In an account published Feb. 28, Mr. Joffrin describes how Mr. Strauss-Kahn — then only weeks away from an arraignment before a New York judge on charges of sexual assault — told the editors that they were obliged to support him and ordered them to tell his rival, François Hollande, who subsequently won the nomination and the presidency, to back off or be banished from any future Socialist government.

“They consider us as a member of their family,” Mr. Joffrin said. “We are the magazine of the reform left, and they felt that we should have supported them.” In his view, this element of perceived betrayal added extra venom to the aggressive pursuit of Le Nouvel Observateur — as opposed to other French newspapers, which picked up the Iacub story before turning around and condemning it.

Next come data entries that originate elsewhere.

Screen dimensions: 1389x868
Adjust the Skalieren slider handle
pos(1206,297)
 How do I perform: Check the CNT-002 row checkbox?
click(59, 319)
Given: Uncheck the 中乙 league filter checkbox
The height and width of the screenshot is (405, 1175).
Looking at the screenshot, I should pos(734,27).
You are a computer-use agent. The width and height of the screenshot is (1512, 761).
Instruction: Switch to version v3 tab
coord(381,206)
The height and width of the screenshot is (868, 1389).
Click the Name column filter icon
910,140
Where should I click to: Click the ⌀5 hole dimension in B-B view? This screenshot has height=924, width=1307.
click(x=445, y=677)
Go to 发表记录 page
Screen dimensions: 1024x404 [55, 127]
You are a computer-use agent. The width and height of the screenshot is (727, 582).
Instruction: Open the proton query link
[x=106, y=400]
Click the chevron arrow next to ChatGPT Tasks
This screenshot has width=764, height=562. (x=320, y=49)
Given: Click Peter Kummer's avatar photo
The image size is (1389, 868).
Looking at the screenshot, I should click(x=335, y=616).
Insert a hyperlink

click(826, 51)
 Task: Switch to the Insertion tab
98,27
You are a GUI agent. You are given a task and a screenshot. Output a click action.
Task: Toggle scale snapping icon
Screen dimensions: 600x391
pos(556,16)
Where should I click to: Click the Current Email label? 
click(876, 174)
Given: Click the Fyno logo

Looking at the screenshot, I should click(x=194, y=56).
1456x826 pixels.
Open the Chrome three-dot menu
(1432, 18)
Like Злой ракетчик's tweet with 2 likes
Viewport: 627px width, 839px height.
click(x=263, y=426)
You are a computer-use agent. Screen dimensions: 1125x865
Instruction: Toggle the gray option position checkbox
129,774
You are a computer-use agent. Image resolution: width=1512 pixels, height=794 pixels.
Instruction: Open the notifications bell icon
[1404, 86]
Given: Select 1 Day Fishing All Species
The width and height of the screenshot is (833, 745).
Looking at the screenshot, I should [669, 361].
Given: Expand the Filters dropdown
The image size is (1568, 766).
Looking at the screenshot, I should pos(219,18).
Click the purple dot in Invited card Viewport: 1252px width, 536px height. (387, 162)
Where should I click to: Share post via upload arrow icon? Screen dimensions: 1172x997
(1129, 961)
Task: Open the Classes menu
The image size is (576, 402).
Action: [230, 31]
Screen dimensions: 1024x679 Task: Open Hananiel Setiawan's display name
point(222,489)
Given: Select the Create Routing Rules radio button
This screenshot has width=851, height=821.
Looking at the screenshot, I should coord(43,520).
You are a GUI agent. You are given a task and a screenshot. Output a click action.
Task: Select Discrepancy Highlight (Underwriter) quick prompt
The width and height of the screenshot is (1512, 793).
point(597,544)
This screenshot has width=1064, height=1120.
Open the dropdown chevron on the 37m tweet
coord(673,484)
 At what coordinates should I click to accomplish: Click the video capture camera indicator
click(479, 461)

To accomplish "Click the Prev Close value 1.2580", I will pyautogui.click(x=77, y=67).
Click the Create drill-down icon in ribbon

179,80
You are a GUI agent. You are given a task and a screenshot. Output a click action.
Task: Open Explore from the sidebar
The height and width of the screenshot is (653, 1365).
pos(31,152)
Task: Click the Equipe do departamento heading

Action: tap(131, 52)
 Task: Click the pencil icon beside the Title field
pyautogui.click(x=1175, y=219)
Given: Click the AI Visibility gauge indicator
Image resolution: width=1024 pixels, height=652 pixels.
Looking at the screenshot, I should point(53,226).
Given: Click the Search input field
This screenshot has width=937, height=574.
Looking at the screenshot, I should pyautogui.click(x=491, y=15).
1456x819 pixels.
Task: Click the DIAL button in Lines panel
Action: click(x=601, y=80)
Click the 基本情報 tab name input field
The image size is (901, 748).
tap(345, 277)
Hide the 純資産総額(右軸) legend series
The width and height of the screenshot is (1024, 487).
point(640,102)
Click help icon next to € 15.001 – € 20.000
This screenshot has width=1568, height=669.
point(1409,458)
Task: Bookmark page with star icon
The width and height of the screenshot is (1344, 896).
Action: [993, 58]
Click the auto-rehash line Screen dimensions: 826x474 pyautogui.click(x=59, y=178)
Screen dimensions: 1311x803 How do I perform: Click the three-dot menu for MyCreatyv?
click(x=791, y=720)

Sex, power and the media is a familiar mix in French political life, an intricate game in which the rules have evolved since the Strauss-Kahn scandals broke, in New York, Paris and Lille. In the first case, prosecutors dropped the case against Mr. Strauss-Kahn and he reached an out-of-court settlement with a hotel chambermaid he was accused of assaulting. In the second, prosecutors declined to charge him with the attempted rape of a young writer. In the third, concerning allegations of involvement in a prostitution ring in France, charges are still possible.

According to Mr. Joffrin, the media are continually caught between their constitutional role to keep society informed and the seducing of readers. “All journalists want to be read,” he added.

In France, particularly, there is the added tension between a person’s right to privacy and the public’s right to know. “The public knows we are supposed to protect people’s private lives, and yet they accuse the press of protecting politicians,” he said.

In Mr. Joffrin’s view, Mr. Strauss-Kahn was an exception that proved the rule. He had been a potential candidate for the French presidency, he was implicated in three criminal cases, and his attitude toward sex and women smacked of a kind of “droit du seigneur,” a license for powerful men to have their way.

“DSK’s behavior was folkloresque,” Mr. Joffrin aid. On those grounds, he opted to publish parts of Ms. Iacub’s book, which, he insists, was literature, not journalism.

“Telling a journalist to go investigate a private life, that’s where the limit lies,” he said.

So what if Mr. Strauss-Kahn hadn’t been caught in the Sofitel Hotel in New York? “If there hadn’t been Sofitel, we would be in a mess,” Mr. Joffrin said.